Duke University and Sarepta Therapeutics are joining forces to find a new treatment for Duchenne muscular dystrophy (DMD) that involves CRISPR/Cas9 technology.
DMD is a progressive degenerative muscle disease due to low levels of the dystrophin protein as a result of mutations along the Dystrophin
gene. Dystrophin acts as a shock absorber in muscle and without that protein’s support, muscles gradually die. Symptoms typically begin to appear in patients around the age of 4 or 5 years and by their teenage years, most are non-ambulatory. Few live past their 20s.
Sarepta has, until now, mostly been focused on developing their exon-skipping therapies to ‘skip over’ any mutations that occur on the Dystrophin
gene to create a working, albeit shorter, dystrophin protein. The company’s FDA-approved Exondys 51 (eteplirsen) is for DMD patients amenable to exon 51 skipping therapy and their drug in development, golodirsen, is being tested in DMD patients amenable to exon 53 skipping therapy.
While skipping over the mutated gene is an option, it is a fairly crude means to fix the mutated DNA. The end result is a Dystrophin protein that may be functional but likely not fully functional. A treatment that can more precisely cut portions of the Dystrophin
gene using CRISPR/Cas9 technology would be a giant leap forward for the DMD community.
At Duke University, Charles A. Gersbach, Ph.D. associate professor in the Department of Biomedical Engineering is conducting research to restore dystrophin expression by excising exons from the Dystrophin
gene. Sarepta will collaborate with Dr. Gersbach’s lab to advance the CRISPR platform and take the lead in its clinical development.
: “Gene editing has the potential to revolutionize the treatment of diseases with genetic mutations. We are particularly excited about the potential it holds for DMD patients,” said Douglas Ingram, Sarepta’s president and chief executive officer. “We will work closely with Dr. Gersbach, a pioneer in applying the CRISPR technology to treat Duchenne, to advance a program that builds upon the established body of research by Dr. Gersbach and his team.”
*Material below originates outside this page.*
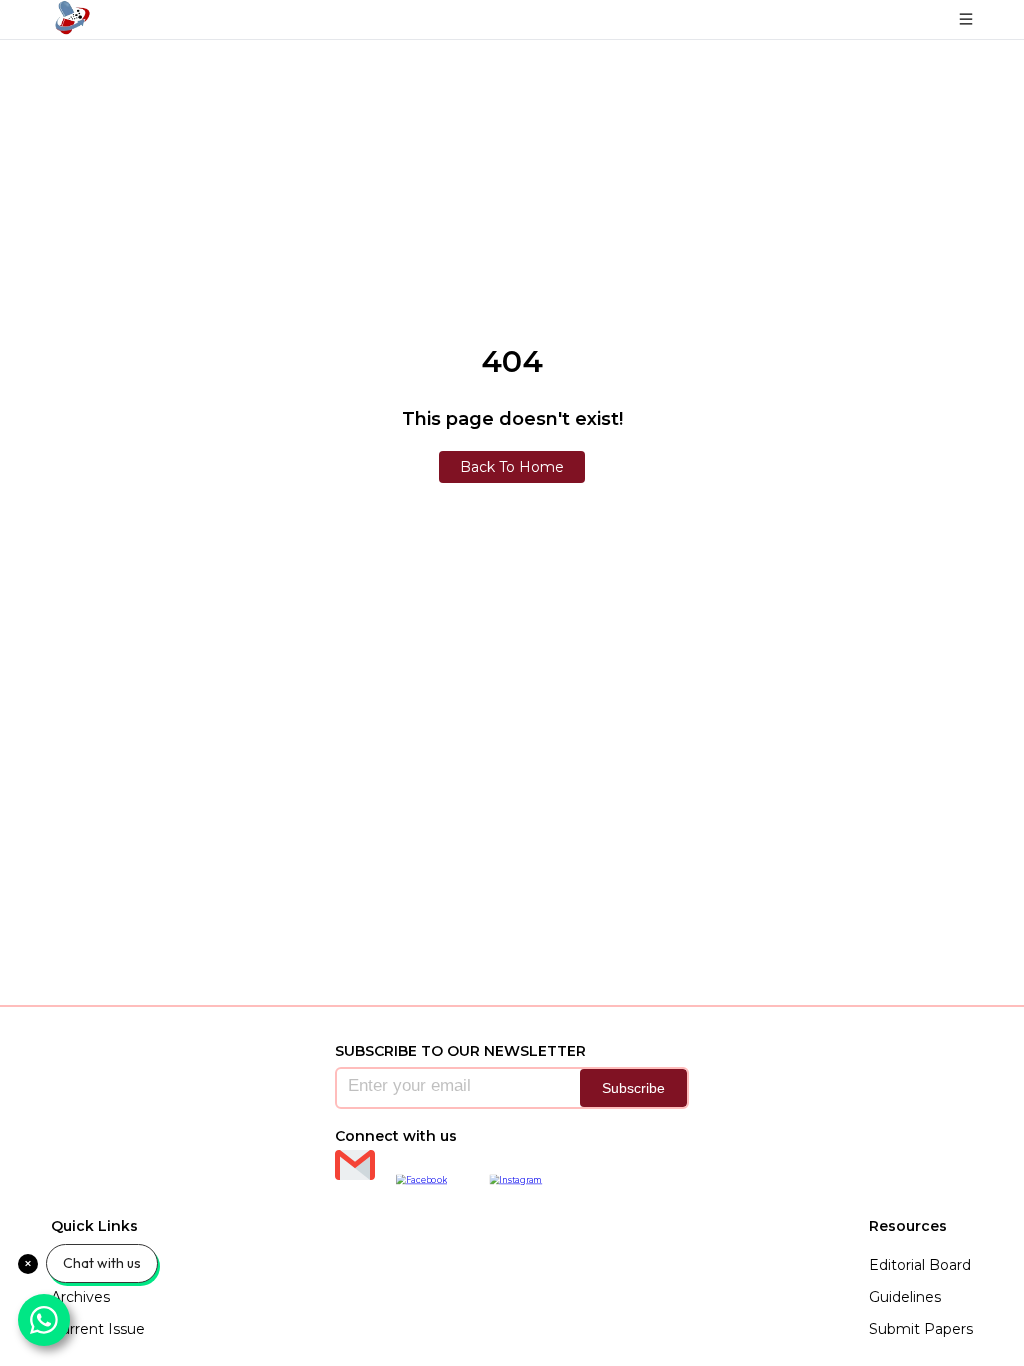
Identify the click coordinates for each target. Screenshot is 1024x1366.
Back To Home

“Although early, CRISPR technology represents hope for a large percentage of individuals with DMD. Excising certain exons has the potential to correct a majority of DMD mutations. Toward that goal, we’ve shown in mouse models that we can excise exons from the dystrophin gene, leading to restoration of a functional dystrophin protein and improvements in muscle strength,” said Dr. Gersbach.
Unlike exon skipping therapy, CRISPR/Cas9 methodology can be more precise in its manipulation of the gene. Dr. Gersbach’s lab has used CRISPR/Cas9 technology to successfully manipulate the Dystrophin
gene in both cell culture studies and mouse models of DMD. In the mouse models, they observed CRISPR-mediated restoration of dystrophin, improvement in muscle biochemistry, and increased muscle force.
Details of the agreement between Duke and Sarepta have not been disclosed but the signed research collaboration agreement with Duke University grants the company an option to an exclusive license to intellectual property and technology related to CRISPR/Cas9 technology developed in the laboratory of Dr. Gersbach.